## Written problem
Present the lines of the listing below as a numbered list, from the line with "Task: Select 내려받기 from the context menu" to the line with "This screenshot has height=1280, width=720.", both included. Leave out blank lines.
— Start of Material to process —
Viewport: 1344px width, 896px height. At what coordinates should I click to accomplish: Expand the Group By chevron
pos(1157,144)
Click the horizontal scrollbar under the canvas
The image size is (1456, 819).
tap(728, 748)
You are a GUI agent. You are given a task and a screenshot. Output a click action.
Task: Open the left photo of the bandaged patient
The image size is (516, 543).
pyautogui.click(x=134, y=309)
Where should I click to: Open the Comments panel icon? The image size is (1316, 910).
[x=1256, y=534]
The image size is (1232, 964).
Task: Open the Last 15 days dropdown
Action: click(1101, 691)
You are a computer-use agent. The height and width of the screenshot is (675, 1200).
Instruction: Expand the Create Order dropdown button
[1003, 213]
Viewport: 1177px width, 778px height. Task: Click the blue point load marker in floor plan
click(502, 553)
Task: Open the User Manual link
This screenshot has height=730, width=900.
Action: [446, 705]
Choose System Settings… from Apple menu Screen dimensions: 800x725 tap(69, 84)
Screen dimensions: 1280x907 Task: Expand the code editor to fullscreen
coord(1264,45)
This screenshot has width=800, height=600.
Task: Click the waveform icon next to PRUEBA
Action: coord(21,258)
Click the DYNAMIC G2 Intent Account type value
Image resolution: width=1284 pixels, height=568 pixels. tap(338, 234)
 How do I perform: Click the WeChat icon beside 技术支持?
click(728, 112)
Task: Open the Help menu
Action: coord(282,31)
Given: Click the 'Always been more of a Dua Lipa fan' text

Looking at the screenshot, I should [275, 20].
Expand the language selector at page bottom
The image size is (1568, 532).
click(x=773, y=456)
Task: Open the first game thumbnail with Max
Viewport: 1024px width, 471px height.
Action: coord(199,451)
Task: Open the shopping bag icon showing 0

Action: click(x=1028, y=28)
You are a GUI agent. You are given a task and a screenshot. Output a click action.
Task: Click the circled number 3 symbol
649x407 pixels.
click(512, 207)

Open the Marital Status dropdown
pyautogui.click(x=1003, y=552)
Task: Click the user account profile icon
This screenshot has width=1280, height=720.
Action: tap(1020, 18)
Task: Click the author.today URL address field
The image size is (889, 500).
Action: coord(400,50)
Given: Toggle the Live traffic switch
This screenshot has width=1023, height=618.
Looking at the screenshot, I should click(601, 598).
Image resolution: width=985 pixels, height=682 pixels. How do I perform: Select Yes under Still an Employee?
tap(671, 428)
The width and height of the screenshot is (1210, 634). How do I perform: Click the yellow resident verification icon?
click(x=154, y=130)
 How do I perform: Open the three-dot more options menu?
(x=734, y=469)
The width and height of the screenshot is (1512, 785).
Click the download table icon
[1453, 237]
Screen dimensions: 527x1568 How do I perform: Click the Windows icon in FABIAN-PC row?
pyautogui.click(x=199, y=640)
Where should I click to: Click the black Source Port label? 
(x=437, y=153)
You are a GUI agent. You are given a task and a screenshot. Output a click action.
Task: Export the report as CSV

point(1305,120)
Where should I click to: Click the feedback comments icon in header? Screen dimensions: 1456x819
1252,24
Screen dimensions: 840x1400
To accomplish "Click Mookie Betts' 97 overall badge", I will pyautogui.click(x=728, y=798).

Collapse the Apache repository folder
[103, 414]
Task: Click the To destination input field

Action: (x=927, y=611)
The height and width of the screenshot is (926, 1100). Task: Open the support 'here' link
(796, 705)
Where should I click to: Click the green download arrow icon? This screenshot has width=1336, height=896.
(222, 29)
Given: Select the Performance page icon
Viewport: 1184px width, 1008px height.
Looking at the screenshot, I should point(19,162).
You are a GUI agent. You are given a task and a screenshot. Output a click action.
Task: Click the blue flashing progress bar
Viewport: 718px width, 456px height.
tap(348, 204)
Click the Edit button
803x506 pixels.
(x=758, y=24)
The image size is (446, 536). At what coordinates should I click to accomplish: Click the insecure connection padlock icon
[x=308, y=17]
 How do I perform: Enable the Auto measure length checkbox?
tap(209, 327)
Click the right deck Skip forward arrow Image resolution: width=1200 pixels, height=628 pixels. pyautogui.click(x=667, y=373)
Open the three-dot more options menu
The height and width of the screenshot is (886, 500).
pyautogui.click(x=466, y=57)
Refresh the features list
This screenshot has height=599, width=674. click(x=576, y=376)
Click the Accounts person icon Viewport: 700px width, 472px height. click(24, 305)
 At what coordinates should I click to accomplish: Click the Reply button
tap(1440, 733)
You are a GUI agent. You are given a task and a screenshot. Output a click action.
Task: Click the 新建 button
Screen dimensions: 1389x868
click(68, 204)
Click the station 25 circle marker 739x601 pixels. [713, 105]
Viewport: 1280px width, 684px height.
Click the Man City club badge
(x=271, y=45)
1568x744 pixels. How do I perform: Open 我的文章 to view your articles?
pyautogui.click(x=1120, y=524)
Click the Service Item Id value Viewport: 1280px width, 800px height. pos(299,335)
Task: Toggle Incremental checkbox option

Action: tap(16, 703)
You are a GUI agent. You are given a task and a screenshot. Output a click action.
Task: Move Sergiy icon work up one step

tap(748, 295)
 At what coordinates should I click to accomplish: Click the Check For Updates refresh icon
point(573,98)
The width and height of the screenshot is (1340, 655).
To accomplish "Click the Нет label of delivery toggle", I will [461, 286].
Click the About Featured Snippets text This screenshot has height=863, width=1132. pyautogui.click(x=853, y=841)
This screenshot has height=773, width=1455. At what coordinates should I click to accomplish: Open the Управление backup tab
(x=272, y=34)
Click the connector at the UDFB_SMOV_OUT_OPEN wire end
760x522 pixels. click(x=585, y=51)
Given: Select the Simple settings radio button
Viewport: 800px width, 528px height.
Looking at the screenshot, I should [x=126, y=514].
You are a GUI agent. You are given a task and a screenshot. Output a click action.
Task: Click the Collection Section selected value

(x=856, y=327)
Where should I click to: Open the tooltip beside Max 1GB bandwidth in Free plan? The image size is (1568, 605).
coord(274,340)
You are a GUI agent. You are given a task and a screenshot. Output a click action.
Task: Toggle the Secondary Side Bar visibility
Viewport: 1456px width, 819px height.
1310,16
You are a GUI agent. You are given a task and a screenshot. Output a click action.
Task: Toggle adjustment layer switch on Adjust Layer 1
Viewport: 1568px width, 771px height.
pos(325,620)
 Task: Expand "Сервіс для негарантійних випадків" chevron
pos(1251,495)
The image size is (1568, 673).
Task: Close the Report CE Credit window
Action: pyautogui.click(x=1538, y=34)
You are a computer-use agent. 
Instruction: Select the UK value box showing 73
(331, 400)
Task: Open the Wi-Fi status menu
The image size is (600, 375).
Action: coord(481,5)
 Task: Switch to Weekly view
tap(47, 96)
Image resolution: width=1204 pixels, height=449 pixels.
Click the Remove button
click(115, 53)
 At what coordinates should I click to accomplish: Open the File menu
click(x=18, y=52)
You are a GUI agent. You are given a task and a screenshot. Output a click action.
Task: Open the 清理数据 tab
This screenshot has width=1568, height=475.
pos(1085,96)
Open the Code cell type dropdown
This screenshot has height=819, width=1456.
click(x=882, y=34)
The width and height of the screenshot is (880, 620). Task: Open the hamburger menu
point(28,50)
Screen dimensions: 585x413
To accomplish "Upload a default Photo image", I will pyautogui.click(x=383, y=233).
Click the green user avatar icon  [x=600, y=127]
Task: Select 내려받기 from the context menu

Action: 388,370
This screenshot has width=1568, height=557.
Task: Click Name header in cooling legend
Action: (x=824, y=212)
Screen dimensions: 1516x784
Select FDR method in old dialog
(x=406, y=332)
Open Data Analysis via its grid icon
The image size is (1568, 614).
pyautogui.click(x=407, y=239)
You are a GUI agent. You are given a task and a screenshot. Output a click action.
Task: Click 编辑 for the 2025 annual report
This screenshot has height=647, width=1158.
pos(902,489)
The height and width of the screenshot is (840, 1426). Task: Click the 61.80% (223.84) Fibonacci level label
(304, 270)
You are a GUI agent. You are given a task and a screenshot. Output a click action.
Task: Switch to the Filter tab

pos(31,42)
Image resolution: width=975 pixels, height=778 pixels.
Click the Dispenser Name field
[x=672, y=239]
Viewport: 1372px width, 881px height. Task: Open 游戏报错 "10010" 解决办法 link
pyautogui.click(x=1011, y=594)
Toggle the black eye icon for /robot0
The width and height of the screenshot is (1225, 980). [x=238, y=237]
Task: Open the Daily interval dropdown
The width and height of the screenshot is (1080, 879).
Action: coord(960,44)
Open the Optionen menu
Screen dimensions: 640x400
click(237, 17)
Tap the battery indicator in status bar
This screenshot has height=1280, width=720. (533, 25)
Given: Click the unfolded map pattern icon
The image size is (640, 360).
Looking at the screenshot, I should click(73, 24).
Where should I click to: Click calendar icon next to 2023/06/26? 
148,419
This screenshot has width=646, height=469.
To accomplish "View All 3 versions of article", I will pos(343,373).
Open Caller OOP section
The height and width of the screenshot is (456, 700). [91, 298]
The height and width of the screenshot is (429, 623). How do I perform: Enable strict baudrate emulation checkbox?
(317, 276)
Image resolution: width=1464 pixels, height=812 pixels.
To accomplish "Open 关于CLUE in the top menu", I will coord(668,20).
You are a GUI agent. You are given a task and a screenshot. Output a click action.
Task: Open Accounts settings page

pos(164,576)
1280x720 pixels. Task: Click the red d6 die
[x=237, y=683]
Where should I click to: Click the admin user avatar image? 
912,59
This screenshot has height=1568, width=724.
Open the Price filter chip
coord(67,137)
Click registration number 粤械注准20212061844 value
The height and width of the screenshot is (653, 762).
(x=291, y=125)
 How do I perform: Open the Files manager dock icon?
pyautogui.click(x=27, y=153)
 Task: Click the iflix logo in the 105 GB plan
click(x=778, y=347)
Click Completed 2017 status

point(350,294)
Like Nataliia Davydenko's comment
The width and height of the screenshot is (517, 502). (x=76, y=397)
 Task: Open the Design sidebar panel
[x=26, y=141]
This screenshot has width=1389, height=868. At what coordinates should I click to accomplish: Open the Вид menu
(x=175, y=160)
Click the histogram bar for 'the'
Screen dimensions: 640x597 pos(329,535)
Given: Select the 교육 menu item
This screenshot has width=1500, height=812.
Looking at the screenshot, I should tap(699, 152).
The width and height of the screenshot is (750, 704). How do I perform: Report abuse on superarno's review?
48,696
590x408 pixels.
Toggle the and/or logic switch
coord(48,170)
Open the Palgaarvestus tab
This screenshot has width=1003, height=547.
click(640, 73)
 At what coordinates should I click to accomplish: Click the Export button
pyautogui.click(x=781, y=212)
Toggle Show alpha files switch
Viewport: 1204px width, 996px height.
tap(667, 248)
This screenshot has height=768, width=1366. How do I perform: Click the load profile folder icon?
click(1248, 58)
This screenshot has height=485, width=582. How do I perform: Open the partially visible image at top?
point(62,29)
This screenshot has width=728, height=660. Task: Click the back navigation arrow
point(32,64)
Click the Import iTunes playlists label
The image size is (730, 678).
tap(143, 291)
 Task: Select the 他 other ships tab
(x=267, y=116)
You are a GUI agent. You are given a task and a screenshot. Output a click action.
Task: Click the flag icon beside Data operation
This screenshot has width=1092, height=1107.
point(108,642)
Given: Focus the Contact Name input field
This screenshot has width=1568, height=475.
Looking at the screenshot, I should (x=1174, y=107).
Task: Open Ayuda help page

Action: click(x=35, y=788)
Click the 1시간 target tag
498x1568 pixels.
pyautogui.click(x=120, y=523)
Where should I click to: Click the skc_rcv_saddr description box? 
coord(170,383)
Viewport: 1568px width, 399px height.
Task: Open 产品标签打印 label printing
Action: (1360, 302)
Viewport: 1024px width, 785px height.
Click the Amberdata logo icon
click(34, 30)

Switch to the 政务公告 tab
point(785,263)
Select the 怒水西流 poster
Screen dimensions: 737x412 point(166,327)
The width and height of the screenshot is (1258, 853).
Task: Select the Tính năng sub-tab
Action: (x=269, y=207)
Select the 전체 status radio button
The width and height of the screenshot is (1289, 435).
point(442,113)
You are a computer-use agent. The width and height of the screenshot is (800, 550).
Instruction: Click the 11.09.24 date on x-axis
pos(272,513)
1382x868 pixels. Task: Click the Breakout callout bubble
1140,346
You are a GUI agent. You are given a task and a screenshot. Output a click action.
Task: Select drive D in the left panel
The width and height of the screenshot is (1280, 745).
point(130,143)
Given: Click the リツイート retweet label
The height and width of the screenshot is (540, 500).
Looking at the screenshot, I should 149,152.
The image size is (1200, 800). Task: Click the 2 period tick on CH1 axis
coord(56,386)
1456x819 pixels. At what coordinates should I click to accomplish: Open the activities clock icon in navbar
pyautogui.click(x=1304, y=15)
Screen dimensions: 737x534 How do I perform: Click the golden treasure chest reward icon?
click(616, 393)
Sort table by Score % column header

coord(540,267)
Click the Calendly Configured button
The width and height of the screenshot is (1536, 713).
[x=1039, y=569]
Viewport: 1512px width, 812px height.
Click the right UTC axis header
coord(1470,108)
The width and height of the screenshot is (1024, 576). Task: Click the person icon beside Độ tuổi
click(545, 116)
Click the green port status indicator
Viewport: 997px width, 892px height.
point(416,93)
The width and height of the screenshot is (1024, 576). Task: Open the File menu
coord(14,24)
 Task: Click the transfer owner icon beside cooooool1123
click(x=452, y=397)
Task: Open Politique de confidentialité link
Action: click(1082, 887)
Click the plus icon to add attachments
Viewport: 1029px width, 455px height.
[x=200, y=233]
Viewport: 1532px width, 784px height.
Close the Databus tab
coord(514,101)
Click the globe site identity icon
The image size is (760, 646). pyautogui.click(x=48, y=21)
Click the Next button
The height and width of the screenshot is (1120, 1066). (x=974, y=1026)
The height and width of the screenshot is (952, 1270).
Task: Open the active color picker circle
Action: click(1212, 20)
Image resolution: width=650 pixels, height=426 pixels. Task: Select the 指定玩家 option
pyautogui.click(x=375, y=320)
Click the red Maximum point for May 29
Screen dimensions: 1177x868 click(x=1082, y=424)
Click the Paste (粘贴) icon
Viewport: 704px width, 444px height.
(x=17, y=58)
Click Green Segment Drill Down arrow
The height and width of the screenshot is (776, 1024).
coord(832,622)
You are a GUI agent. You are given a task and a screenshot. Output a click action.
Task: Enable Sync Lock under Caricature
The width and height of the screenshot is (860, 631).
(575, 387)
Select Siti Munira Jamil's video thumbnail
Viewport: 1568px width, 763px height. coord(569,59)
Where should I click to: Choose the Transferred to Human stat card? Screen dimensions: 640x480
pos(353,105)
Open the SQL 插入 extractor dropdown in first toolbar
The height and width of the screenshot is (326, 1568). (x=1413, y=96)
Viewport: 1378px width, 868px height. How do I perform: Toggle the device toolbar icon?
— End of Material to process —
## Problem solution
1. Task: Select 내려받기 from the context menu
2. Action: 388,370
3. This screenshot has width=1568, height=557.
4. Task: Click Name header in cooling legend
5. Action: (x=824, y=212)
6. Screen dimensions: 1516x784
7. Select FDR method in old dialog
8. (x=406, y=332)
9. Open Data Analysis via its grid icon
10. The image size is (1568, 614).
11. pyautogui.click(x=407, y=239)
12. You are a GUI agent. You are given a task and a screenshot. Output a click action.
13. Task: Click 编辑 for the 2025 annual report
14. This screenshot has height=647, width=1158.
15. pos(902,489)
16. The height and width of the screenshot is (840, 1426). Task: Click the 61.80% (223.84) Fibonacci level label
17. (304, 270)
18. You are a GUI agent. You are given a task and a screenshot. Output a click action.
19. Task: Switch to the Filter tab
20. pos(31,42)
21. Image resolution: width=975 pixels, height=778 pixels.
22. Click the Dispenser Name field
23. [x=672, y=239]
24. Viewport: 1372px width, 881px height. Task: Open 游戏报错 "10010" 解决办法 link
25. pyautogui.click(x=1011, y=594)
26. Toggle the black eye icon for /robot0
27. The width and height of the screenshot is (1225, 980). [x=238, y=237]
28. Task: Open the Daily interval dropdown
29. The width and height of the screenshot is (1080, 879).
30. Action: coord(960,44)
31. Open the Optionen menu
32. Screen dimensions: 640x400
33. click(237, 17)
34. Tap the battery indicator in status bar
35. This screenshot has height=1280, width=720. (533, 25)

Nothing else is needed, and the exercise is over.